At the least, it lets any organisation pair the same software, and same cheap commodity hardware, with data. For example, Google’s amazing work with “deep learning” that apparently discovered the idea of “cat” from an internet of images is “just” a distributed multi-layer neural network at heart.
The simple version of this can be built by any sufficiently motivated organisation, on Hadoop, for their own data. Hadoop has a ways to go to match the sophistication of specialised research projects like this, and package it for general use, but they are not in a different ballpark.
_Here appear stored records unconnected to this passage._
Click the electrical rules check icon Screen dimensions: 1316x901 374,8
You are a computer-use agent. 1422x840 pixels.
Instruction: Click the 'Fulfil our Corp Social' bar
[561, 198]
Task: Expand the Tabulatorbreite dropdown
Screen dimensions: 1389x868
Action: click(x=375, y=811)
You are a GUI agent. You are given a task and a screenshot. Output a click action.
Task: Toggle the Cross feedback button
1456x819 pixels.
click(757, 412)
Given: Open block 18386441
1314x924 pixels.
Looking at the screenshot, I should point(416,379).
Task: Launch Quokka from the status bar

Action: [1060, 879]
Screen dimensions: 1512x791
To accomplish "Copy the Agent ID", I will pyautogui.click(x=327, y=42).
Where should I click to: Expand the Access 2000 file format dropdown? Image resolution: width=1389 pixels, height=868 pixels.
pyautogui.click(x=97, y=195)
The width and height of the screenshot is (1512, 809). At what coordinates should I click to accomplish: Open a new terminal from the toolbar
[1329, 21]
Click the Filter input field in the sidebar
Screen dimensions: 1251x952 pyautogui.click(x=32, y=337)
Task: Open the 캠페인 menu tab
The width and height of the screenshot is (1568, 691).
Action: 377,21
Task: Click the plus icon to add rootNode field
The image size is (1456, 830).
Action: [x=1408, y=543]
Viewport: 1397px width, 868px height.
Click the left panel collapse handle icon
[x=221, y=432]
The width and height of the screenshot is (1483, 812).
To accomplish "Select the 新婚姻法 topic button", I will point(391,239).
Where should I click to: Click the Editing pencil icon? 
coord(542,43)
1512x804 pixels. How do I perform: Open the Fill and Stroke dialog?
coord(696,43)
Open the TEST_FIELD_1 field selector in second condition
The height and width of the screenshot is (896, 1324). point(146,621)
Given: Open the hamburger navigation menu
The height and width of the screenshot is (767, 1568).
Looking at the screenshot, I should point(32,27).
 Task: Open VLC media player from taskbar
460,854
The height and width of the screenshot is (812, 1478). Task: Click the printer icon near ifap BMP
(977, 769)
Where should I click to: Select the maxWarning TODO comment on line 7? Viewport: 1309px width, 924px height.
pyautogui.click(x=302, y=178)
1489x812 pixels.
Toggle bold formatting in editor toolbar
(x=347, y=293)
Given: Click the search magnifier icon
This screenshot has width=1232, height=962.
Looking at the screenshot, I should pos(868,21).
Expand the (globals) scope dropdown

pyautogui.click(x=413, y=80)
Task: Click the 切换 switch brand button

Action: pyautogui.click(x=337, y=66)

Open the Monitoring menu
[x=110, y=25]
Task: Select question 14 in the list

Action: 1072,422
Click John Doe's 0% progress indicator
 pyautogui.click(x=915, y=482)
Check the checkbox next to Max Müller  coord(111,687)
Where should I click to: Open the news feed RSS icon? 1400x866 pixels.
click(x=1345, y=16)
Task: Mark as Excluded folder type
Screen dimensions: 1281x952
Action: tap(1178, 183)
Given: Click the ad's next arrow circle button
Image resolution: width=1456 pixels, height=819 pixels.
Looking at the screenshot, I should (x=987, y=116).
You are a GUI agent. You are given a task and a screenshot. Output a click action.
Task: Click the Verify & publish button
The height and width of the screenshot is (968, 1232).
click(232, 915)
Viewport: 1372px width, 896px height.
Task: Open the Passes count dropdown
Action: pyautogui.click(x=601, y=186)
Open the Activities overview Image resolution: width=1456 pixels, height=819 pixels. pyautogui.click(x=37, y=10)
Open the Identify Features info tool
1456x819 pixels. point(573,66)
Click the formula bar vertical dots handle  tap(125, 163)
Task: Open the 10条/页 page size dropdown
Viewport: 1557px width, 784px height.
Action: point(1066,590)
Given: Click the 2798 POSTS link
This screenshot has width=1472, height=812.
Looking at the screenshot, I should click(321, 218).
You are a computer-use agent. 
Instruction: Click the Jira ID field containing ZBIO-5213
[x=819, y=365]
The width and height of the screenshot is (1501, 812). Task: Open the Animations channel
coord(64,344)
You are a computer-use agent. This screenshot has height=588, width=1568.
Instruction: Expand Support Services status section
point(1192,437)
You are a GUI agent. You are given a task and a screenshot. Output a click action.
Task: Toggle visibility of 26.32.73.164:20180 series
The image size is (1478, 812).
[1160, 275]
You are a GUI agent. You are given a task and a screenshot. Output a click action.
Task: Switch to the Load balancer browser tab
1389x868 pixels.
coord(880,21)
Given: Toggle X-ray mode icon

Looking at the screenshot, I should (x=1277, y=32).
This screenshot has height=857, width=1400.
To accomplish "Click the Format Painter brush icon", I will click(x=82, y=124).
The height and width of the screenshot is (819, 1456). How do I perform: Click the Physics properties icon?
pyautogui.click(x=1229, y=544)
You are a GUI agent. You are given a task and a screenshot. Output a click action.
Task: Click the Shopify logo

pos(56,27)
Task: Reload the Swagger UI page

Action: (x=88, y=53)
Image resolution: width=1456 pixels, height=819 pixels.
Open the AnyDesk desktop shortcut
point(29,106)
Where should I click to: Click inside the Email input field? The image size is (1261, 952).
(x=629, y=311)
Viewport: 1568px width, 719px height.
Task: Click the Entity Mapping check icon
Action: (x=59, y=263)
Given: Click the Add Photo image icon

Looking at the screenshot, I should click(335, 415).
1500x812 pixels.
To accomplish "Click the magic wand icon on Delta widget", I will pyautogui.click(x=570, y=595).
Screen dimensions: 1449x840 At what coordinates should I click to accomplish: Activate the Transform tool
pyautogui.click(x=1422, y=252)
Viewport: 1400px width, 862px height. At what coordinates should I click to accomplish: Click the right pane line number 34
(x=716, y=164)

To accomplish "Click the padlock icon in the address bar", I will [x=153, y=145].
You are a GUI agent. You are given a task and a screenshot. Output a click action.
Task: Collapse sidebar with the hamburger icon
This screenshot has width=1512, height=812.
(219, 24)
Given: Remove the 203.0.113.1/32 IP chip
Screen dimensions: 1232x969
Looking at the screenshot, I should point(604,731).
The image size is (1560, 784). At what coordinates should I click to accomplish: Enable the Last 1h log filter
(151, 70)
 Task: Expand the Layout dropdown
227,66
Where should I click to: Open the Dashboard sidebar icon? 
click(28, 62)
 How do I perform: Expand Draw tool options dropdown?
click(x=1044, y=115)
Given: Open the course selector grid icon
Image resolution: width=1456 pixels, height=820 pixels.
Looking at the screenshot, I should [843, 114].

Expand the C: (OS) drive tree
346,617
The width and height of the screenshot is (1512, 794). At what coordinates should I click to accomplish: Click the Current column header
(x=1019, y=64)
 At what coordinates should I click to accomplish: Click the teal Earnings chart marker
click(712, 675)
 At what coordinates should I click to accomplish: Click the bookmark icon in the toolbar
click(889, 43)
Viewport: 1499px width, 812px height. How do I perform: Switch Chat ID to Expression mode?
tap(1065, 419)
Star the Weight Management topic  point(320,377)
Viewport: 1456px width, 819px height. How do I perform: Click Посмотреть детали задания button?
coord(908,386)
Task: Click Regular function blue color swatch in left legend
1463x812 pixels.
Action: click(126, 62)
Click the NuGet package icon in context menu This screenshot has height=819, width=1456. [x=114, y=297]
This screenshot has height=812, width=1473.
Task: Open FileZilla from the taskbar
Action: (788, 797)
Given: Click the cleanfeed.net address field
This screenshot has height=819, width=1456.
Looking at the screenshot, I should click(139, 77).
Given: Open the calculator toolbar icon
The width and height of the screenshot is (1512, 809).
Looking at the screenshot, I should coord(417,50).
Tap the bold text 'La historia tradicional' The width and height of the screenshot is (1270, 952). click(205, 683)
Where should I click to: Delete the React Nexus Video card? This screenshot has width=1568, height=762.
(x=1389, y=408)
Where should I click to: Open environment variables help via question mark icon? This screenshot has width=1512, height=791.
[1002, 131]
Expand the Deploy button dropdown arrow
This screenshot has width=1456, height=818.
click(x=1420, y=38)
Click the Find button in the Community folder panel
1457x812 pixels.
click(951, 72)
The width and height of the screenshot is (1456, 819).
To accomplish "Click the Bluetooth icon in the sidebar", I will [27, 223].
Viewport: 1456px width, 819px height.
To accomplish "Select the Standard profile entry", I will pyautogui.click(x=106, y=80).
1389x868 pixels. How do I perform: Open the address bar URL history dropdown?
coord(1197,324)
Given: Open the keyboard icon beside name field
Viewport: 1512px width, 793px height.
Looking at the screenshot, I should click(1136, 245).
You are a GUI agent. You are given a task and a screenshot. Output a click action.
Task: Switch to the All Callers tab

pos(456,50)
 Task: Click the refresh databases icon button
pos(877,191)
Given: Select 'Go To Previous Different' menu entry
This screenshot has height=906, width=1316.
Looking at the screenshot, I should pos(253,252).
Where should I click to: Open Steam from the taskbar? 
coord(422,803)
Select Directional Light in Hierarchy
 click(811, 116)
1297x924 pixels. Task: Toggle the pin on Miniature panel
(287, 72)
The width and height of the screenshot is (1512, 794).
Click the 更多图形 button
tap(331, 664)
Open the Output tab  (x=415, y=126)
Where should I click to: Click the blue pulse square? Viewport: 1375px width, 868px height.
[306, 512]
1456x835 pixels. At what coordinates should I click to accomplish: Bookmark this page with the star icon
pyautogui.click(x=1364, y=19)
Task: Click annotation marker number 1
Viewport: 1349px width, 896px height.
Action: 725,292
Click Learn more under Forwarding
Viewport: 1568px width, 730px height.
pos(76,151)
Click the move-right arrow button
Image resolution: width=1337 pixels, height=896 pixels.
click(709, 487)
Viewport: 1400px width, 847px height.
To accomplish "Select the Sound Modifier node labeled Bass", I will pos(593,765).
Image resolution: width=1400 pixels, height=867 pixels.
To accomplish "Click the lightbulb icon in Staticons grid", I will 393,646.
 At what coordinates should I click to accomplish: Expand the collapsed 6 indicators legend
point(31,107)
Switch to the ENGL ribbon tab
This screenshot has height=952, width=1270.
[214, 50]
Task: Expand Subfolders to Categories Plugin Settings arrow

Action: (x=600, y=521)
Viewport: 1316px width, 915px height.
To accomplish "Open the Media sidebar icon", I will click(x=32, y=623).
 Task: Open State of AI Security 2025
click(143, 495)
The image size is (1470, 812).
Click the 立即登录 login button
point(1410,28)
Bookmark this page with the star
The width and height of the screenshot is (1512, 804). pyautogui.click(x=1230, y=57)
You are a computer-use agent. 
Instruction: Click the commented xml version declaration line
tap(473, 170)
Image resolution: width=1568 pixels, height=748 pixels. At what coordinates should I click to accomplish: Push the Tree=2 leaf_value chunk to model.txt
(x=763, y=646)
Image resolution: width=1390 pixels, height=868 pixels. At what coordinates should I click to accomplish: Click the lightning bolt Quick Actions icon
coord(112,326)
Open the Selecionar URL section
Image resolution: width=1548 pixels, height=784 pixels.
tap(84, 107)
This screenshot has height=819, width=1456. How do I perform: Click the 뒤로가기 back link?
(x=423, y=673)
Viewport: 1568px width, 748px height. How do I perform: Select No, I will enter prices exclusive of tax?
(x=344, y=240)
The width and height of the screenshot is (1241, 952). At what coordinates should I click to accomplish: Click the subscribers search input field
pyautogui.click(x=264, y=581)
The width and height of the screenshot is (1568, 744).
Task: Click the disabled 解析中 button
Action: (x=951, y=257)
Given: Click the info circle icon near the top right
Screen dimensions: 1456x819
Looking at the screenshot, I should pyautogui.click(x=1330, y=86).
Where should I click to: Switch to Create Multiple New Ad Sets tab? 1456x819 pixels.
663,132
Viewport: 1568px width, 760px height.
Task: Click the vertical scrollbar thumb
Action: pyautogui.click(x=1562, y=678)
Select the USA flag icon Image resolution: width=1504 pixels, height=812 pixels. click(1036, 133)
We should be glad that tech giants like Google are then investing heavily in pioneering new technology. Instead of fearing the consequences of acquisitions like this, recent history instead suggests it’s more likely to generate ideas, research, open source code, and ex-employee start-ups that rapidly diffuse into the wider industry, to the benefit of everyone. Hadoop has a vital role in bringing all of these advances, especially in machine learning, to our data too.
Sean Owen is a data scientist at Cloudera.